*The records*:
####

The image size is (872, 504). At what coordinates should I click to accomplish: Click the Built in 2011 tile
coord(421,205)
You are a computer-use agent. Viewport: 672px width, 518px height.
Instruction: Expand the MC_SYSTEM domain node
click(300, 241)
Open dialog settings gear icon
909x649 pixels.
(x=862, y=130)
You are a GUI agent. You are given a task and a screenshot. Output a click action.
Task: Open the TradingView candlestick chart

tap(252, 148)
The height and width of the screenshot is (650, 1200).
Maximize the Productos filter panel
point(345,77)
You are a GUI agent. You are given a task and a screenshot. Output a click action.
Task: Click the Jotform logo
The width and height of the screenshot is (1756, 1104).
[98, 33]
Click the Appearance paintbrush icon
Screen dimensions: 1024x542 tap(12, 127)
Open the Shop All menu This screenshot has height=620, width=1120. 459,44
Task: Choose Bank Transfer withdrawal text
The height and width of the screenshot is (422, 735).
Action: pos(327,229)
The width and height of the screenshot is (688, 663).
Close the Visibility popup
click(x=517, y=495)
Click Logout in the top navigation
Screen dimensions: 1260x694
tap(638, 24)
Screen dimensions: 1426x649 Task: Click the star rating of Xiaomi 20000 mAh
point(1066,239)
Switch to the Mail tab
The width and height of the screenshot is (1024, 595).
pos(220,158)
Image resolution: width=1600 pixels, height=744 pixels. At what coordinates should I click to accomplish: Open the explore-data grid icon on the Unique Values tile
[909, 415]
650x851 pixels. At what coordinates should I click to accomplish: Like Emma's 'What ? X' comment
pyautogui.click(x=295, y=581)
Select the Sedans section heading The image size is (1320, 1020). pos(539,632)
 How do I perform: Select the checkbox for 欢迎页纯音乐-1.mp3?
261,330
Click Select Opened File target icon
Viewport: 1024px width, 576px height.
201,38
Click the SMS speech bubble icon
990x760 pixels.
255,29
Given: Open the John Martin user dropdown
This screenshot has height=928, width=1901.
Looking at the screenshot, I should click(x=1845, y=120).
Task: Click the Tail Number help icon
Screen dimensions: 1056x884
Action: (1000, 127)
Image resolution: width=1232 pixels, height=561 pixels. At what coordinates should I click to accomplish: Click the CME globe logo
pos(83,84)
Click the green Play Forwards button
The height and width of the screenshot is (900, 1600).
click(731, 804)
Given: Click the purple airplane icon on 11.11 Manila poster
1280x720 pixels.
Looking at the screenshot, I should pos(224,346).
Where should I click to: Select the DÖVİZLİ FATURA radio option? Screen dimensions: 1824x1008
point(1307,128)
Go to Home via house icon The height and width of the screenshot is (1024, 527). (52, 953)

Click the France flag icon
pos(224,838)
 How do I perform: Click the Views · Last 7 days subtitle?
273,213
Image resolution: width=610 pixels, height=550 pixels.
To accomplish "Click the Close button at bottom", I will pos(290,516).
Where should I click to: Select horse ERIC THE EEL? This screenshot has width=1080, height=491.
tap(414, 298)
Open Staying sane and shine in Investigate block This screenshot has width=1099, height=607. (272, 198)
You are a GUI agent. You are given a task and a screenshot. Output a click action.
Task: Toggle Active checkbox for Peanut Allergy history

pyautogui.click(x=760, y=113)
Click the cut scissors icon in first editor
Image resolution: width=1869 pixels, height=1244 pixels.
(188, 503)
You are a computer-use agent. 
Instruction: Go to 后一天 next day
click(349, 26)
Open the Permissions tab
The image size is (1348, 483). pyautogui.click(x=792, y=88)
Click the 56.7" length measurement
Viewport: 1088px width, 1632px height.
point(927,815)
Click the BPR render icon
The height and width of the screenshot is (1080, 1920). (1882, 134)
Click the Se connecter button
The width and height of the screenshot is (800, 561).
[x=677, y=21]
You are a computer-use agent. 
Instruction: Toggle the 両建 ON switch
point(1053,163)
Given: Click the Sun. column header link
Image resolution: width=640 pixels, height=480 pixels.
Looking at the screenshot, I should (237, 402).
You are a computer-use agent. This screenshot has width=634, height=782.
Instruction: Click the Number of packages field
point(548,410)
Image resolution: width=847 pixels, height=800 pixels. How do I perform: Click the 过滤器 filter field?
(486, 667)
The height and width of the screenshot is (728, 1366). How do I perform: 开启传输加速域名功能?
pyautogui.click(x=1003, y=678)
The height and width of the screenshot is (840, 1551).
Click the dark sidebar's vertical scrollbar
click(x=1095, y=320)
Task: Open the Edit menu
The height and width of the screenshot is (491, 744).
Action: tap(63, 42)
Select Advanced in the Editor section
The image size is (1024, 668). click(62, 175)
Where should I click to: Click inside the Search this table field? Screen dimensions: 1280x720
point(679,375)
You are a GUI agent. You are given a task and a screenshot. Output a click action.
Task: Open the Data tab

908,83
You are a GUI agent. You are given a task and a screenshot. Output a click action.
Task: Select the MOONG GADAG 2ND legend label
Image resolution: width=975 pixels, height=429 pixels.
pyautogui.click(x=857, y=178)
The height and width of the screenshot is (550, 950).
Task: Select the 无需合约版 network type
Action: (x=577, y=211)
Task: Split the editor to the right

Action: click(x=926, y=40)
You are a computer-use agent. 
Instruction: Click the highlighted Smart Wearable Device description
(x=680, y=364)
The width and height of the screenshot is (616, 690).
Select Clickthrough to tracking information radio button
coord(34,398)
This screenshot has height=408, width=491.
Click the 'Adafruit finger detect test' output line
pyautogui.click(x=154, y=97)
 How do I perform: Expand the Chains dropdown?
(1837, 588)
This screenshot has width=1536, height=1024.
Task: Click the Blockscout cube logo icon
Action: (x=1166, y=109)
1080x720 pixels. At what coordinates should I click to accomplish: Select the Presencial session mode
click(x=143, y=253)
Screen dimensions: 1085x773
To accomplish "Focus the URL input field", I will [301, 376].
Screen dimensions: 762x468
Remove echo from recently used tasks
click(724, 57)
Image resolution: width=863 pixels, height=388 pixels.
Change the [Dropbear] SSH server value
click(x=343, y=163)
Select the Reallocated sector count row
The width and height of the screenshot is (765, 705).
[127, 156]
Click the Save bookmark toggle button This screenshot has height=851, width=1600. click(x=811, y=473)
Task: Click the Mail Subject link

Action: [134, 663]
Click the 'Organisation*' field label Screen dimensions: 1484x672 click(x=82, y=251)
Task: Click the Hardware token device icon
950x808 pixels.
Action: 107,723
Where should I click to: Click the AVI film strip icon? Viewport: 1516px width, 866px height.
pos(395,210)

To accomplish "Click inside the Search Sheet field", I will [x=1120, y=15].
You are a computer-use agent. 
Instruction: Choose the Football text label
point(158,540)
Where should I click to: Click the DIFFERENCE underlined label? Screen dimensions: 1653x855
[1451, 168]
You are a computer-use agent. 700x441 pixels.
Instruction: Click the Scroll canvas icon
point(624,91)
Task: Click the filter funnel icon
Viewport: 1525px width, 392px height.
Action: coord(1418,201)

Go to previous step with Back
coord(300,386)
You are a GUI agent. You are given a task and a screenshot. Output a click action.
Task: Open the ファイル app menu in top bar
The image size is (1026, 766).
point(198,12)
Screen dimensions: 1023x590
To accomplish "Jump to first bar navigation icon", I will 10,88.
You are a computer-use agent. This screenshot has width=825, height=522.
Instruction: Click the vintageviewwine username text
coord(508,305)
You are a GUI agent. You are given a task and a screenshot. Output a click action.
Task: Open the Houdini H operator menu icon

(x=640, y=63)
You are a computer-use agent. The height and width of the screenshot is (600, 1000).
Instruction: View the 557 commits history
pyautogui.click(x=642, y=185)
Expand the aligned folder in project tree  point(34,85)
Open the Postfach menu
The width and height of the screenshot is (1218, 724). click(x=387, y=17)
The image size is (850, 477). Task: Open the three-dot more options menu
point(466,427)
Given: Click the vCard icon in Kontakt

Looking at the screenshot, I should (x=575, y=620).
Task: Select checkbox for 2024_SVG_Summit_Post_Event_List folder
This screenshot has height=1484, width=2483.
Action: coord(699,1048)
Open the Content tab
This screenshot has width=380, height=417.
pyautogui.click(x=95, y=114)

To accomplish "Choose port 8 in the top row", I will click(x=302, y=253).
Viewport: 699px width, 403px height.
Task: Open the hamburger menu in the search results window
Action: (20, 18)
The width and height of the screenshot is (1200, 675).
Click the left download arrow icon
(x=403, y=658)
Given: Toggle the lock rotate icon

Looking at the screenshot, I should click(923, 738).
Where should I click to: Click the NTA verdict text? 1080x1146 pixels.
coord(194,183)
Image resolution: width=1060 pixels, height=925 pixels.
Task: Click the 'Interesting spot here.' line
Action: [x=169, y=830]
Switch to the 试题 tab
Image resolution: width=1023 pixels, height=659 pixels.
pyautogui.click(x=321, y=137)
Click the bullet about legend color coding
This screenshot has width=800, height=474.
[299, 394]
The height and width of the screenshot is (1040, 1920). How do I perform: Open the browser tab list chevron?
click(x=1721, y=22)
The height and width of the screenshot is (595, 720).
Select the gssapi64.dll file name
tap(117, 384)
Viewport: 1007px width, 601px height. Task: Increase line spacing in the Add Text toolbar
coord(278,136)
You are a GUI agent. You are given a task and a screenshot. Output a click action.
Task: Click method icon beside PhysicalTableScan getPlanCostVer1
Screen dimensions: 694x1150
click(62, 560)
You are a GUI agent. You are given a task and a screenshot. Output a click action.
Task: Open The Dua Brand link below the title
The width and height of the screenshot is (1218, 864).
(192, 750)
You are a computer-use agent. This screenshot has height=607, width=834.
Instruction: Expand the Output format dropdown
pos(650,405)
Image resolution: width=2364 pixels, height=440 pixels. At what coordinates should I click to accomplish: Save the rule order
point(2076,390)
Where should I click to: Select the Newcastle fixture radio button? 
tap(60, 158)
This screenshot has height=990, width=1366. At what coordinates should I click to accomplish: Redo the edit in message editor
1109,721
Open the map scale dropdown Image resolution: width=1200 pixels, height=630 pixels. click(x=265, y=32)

####

*Work item*:
Give again only the lines of the material above that run from the one with "Click the bullet about legend color coding" through the end, both included, exactly as they appear.

*Solution*:
Click the bullet about legend color coding
This screenshot has width=800, height=474.
[299, 394]
The height and width of the screenshot is (1040, 1920). How do I perform: Open the browser tab list chevron?
click(x=1721, y=22)
The height and width of the screenshot is (595, 720).
Select the gssapi64.dll file name
tap(117, 384)
Viewport: 1007px width, 601px height. Task: Increase line spacing in the Add Text toolbar
coord(278,136)
You are a GUI agent. You are given a task and a screenshot. Output a click action.
Task: Click method icon beside PhysicalTableScan getPlanCostVer1
Screen dimensions: 694x1150
click(62, 560)
You are a GUI agent. You are given a task and a screenshot. Output a click action.
Task: Open The Dua Brand link below the title
The width and height of the screenshot is (1218, 864).
(192, 750)
You are a computer-use agent. This screenshot has height=607, width=834.
Instruction: Expand the Output format dropdown
pos(650,405)
Image resolution: width=2364 pixels, height=440 pixels. At what coordinates should I click to accomplish: Save the rule order
point(2076,390)
Where should I click to: Select the Newcastle fixture radio button? 
tap(60, 158)
This screenshot has height=990, width=1366. At what coordinates should I click to accomplish: Redo the edit in message editor
1109,721
Open the map scale dropdown Image resolution: width=1200 pixels, height=630 pixels. click(x=265, y=32)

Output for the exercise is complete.